= Graham Boettcher =

Art historian and museum director

Graham Corray Boettcher (born March 2, 1973) is an American art curator who is the director of the Birmingham Museum of Art in Birmingham, Alabama.

==Early life and education==
Boettcher was born in Bellingham, Washington on March 2, 1973. He completed his Bachelor of Arts in German Studies at Yale University in 1995. After completing a fellowship at the Amon Carter Museum in Fort Worth, Texas in 1998, he earned a Master of Arts in Art History at the University of Washington in 1999. He participated in a Terra Foundation Summer Residency in Giverny, France in 2001, then returned to Yale for his Ph.D. in the History of Art, which he completed, following a term as a curatorial fellow at the Yale University Art Gallery, in 2006.

▸ Source records
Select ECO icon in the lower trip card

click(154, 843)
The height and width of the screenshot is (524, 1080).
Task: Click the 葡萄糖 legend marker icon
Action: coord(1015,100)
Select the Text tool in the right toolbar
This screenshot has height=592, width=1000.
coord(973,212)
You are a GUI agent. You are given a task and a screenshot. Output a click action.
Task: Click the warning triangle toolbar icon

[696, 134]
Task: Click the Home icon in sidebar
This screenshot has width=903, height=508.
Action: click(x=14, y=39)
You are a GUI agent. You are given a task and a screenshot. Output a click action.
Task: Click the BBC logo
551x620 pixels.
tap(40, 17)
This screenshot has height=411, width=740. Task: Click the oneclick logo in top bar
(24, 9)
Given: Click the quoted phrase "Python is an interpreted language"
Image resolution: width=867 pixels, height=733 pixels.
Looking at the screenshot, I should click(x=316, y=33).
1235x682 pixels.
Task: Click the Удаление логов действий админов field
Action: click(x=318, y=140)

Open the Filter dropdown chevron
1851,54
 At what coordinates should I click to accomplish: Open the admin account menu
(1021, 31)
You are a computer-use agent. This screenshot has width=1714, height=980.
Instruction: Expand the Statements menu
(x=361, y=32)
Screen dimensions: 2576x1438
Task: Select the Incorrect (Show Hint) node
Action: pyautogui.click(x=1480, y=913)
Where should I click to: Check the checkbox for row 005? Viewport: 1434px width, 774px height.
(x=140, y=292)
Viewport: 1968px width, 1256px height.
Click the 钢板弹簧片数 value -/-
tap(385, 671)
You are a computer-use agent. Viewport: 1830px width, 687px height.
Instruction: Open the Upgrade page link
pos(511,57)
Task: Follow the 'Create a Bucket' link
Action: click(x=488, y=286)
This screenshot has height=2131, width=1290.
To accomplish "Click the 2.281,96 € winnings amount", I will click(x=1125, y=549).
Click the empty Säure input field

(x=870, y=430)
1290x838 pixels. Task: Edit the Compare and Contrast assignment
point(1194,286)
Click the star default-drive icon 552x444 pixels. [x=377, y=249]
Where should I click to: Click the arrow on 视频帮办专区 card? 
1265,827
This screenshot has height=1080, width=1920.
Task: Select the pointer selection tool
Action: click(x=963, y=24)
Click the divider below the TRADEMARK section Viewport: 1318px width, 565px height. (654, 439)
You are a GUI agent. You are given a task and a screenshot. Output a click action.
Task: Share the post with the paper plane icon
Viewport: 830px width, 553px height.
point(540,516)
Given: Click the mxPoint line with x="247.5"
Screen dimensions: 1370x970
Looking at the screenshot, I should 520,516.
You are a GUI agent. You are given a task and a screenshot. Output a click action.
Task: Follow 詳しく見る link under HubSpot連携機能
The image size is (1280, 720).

▸ Actions to take
a) Answer these questions using the biography of Graham Boettcher.
(i) Which museum does Boettcher direct?
(ii) In what subject did he receive his Bachelor of Arts, and in which year?
(iii) Where did he take part in a Terra Foundation Summer Residency?
b) Carry on the biography of Graham Boettcher from its last sentence.

▸ Per-task answers
a)
(i) The Birmingham Museum of Art in Birmingham, Alabama.
(ii) German Studies, in 1995.
(iii) Giverny, France.

b)
==Career==
Boettcher came to the Birmingham Museum of Art in 2006 as a Luce Foundation Curatorial Fellow of American Art. He was named curator of American Art at the museum in 2008. After completing a fellowship at the Center for Curatorial Leadership in 2014 he was promoted to chief curator, then to deputy director in 2016, before succeeding Gail Trechsel as the 7th director of the museum in 2017. Boettcher has also served as a trustee and officer of the Association of Art Museum Curators.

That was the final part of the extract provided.